Audio-WestlakeU / NBSS

The official repo of NBC & SpatialNet for multichannel speech separation, denoising, and dereverberation
MIT License
232 stars 26 forks source link

Unable to run training #22

Closed kfmn closed 8 months ago

kfmn commented 8 months ago

Hi,

I am trying to run training SpatialNet with SMS_WSJ data. I use an example from your README:

python SharedTrainer.py fit \
 --config=configs/SpatialNet.yaml \ # network config
 --config=configs/datasets/sms_wsj_plus.yaml \ # dataset config
 --model.channels=[0,1,2,3,4,5] \ # the channels used
 --model.arch.dim_input=12 \ # input dim per T-F point, i.e. 2 * the number of channels
 --model.arch.dim_output=4 \ # output dim per T-F point, i.e. 2 * the number of sources
 --model.arch.num_freqs=129 \ # the number of frequencies, related to model.stft.n_fft
 --trainer.precision=bf16-mixed \ # mixed precision training, can also be 16-mixed or 32, where 32 can produce the best performance
 --model.compile=true \ # compile the network, requires torch>=2.0. the compiled model is trained much faster
 --data.batch_size=[2,4] \ # batch size for train and val
 --trainer.devices=0, \
 --trainer.max_epochs=100

but has faced some troubles.

  1. Whet attempting run it I got multiple errors about unknown parameters. I invoked python SharedTrainer.py fit --help that parameter values are expected to be passed with space, not =. Moreover, configs for model and data are expected to be passed via --trainer and --data, not --config.
  2. After fixing above issues and running again I got a following error:
    
    error: Parser key "data":
    Not a valid subclass of LightningDataModule. 
    .......
    Subclass types expect one of:
    - a class path (str)
    - a dict with class_path entry
    - a dict without class_path but with init_args entry (class path given previously)
I looked into configs/datasets/sms_wsj_plus.yaml and found that it indeed describes a dict without a key 'class_path', only value of a key 'data' does have such a key:

data: class_path: data_loaders.sms_wsj_plus.SmsWsjPlusDataModule init_args: sms_wsj_dir: data/sms_wsj/data rir_dir: datasets/SMS_WSJ_Plus_rirs/ target: direct_path datasets: ["train_si284", "test_dev93", "test_eval92", "test_eval92"] audio_time_len: [4.0, 4.0, null, null] ovlp: mid speech_overlap_ratio: [0.1, 1.0] sir: [-5, 5] snr: [0, 20] num_spk: 2 noise_type: ["babble", "white"] batch_size: [2, 1]

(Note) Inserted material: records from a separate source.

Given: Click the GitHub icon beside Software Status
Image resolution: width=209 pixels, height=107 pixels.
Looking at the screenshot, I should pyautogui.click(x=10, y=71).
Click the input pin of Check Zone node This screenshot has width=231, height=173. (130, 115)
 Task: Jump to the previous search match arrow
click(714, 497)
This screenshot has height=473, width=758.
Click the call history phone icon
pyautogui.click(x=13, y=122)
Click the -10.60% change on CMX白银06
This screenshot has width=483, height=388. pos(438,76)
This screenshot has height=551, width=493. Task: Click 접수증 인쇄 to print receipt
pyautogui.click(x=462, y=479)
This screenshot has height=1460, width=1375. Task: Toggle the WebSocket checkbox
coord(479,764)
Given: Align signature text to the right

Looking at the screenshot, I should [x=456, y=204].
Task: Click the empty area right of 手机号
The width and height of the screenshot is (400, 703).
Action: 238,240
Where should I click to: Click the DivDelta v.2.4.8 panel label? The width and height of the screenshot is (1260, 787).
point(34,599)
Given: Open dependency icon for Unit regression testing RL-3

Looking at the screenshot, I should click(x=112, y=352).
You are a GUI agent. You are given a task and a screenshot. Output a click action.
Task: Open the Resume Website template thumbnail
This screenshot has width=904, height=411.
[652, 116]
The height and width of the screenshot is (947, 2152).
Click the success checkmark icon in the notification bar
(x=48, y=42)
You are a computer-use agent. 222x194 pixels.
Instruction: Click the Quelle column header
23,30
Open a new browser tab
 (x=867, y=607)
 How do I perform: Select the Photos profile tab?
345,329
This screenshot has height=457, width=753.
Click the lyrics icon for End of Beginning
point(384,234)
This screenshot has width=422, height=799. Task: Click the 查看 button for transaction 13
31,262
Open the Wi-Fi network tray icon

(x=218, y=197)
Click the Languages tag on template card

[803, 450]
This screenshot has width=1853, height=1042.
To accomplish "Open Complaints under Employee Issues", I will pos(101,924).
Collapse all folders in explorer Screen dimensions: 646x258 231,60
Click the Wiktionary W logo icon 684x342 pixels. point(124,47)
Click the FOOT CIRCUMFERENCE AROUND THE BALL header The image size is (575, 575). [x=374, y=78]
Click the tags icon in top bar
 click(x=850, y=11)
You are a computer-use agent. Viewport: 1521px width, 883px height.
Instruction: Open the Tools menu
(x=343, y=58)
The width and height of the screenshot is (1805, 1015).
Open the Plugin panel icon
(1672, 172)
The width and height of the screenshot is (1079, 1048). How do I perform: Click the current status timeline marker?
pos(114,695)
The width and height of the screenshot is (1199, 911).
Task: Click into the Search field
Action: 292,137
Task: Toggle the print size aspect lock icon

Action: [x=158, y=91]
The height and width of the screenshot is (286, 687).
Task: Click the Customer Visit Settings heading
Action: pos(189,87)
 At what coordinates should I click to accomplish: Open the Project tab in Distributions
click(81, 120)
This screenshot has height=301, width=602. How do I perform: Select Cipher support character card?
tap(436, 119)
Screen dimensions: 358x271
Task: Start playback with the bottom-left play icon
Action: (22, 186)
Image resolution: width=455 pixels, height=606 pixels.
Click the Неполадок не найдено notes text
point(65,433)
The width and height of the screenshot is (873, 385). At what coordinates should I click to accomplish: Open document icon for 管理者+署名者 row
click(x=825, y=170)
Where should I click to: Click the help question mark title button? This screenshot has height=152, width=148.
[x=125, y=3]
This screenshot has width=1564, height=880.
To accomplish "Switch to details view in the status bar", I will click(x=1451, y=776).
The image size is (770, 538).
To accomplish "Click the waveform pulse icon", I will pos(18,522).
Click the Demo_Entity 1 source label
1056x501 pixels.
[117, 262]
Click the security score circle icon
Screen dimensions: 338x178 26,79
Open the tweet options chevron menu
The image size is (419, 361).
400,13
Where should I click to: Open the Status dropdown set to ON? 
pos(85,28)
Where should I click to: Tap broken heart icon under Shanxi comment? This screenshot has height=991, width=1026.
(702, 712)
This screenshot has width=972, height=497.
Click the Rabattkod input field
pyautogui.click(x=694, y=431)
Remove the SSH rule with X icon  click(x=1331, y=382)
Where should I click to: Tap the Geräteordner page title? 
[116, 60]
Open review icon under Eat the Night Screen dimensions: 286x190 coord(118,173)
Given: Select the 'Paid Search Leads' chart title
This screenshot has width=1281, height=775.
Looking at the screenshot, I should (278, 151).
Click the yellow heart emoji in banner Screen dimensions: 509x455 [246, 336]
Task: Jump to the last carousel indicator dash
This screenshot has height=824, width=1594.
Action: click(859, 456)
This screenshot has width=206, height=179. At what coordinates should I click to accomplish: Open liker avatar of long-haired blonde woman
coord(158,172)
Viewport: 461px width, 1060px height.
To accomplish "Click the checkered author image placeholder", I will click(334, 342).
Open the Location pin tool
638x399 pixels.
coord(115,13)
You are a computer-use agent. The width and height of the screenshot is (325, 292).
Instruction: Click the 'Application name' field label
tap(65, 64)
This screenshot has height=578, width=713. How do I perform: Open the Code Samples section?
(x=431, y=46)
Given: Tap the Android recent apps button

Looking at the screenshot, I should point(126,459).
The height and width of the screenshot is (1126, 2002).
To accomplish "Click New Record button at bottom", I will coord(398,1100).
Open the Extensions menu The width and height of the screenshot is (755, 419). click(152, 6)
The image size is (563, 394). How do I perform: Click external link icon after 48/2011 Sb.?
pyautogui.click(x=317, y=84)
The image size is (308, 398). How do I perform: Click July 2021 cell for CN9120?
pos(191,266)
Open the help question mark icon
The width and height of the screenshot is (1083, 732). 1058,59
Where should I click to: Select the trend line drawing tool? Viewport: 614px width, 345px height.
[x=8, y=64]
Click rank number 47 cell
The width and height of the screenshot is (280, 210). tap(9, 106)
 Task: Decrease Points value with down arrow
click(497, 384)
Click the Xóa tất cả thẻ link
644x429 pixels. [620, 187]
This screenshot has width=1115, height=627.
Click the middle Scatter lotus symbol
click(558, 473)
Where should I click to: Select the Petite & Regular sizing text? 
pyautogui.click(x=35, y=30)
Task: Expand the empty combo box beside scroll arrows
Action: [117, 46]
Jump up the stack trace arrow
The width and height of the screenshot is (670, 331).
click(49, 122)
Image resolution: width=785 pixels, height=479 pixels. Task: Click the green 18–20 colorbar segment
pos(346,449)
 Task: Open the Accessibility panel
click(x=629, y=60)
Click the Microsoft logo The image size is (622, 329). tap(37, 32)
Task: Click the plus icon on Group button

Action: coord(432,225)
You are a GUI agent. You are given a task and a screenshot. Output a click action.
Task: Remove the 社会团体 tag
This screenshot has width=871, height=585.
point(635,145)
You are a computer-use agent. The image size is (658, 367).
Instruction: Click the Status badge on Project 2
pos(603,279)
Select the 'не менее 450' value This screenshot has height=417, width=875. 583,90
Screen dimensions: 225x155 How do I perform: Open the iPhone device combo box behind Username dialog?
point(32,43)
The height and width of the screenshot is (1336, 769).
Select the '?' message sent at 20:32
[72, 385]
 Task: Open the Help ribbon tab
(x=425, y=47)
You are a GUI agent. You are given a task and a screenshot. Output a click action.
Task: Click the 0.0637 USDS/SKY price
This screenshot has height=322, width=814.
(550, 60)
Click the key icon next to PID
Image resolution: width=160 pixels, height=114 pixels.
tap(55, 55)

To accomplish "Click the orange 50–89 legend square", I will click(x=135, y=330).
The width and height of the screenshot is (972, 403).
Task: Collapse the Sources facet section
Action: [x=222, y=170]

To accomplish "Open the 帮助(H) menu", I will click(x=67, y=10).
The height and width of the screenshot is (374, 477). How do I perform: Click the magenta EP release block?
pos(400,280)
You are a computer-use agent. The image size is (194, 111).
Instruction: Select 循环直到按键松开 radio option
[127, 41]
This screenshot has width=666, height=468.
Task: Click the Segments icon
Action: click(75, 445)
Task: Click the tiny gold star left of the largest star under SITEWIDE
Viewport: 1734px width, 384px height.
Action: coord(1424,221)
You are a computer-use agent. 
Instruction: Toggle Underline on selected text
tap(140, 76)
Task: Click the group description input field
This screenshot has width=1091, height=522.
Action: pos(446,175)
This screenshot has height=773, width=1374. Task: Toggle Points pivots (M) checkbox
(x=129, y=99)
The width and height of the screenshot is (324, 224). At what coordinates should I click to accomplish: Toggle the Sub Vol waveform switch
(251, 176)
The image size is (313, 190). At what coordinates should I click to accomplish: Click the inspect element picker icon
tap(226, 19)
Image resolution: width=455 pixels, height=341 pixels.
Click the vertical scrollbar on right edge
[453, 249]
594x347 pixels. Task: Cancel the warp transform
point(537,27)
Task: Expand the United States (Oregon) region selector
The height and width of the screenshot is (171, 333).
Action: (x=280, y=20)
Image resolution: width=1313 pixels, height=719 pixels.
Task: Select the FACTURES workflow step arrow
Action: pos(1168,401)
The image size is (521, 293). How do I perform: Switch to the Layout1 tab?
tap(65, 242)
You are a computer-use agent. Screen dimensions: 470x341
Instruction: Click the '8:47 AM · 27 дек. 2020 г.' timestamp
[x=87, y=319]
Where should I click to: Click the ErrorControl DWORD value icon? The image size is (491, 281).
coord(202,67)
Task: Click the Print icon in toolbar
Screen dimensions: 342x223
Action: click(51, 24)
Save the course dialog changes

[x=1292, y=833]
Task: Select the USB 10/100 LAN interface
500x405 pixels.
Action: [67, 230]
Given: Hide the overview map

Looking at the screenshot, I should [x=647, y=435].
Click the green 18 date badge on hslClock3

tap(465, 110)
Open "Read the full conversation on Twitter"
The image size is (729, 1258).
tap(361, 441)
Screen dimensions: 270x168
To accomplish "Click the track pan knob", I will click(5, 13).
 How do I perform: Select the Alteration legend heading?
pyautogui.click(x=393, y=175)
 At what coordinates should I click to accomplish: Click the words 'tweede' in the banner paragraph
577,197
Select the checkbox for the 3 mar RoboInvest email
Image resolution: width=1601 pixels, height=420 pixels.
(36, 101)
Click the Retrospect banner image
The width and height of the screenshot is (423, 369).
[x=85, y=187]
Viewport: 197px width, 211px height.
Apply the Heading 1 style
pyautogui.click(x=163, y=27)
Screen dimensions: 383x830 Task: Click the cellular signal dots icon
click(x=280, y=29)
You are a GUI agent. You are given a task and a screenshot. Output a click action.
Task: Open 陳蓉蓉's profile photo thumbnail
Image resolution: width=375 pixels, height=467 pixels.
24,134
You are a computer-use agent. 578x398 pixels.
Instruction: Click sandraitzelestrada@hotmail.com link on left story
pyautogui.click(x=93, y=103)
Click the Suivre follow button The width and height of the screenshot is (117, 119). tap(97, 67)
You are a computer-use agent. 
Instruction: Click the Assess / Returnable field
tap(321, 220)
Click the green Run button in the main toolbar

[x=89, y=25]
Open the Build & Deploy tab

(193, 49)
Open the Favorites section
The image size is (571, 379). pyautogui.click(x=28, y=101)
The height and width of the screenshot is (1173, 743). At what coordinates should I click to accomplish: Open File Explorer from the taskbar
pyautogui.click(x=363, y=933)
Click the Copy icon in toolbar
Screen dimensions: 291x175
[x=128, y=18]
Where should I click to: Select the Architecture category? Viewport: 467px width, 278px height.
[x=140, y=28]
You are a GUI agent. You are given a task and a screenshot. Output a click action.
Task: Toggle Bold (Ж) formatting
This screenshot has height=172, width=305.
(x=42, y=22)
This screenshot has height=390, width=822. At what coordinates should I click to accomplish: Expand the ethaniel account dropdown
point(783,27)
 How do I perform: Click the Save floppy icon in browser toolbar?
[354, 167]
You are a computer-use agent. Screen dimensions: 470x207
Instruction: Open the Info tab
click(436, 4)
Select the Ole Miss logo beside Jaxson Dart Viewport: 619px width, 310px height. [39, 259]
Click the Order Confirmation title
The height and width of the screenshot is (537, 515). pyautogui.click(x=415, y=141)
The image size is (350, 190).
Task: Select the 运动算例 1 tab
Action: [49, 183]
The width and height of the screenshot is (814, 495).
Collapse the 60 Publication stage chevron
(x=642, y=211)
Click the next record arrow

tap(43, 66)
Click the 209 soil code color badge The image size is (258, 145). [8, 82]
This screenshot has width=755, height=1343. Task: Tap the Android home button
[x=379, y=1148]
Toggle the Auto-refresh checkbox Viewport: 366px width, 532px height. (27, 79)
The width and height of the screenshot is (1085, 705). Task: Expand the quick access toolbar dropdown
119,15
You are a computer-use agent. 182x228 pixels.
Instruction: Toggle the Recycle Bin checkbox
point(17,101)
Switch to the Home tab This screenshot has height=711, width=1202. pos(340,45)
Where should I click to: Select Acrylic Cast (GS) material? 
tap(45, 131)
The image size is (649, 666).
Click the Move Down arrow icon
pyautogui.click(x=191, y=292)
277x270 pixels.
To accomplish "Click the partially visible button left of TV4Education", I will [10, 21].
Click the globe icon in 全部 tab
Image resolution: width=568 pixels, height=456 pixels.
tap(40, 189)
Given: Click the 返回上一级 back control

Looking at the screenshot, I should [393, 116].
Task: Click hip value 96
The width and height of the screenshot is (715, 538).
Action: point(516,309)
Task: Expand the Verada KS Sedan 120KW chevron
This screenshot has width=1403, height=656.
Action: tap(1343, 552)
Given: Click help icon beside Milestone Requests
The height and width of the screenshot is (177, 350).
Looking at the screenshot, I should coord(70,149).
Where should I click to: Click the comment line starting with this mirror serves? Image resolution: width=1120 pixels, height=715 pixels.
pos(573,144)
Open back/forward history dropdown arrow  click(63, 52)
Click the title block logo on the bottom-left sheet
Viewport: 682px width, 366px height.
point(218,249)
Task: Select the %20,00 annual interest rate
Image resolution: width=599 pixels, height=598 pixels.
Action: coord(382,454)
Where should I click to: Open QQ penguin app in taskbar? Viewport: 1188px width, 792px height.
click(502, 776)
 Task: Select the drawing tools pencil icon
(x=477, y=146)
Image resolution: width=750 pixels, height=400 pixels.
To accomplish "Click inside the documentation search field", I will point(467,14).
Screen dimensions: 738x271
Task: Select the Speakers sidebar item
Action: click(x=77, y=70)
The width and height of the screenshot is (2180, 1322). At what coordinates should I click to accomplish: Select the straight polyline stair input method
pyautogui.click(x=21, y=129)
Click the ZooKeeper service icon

3. So I removed a top-level key 'data' for dict to have key 'class_path'. But now I am getting another error, namely 

error: Parser key "data": 'type' object is not subscriptable


I tried to replace path to yaml with actual class path data_loaders.sms_wsj_plus.SmsWsjPlusDataModule for the --data parameter but the same error is obtained.

Please, explain what I am doing wrong

Best regards,
Maxim
kfmn commented 8 months ago

It seems the problem was in python version (3.8). It works with 3.10

SinoHero commented 4 months ago

Hello! Did you solve the problem? I'm facing the same thing.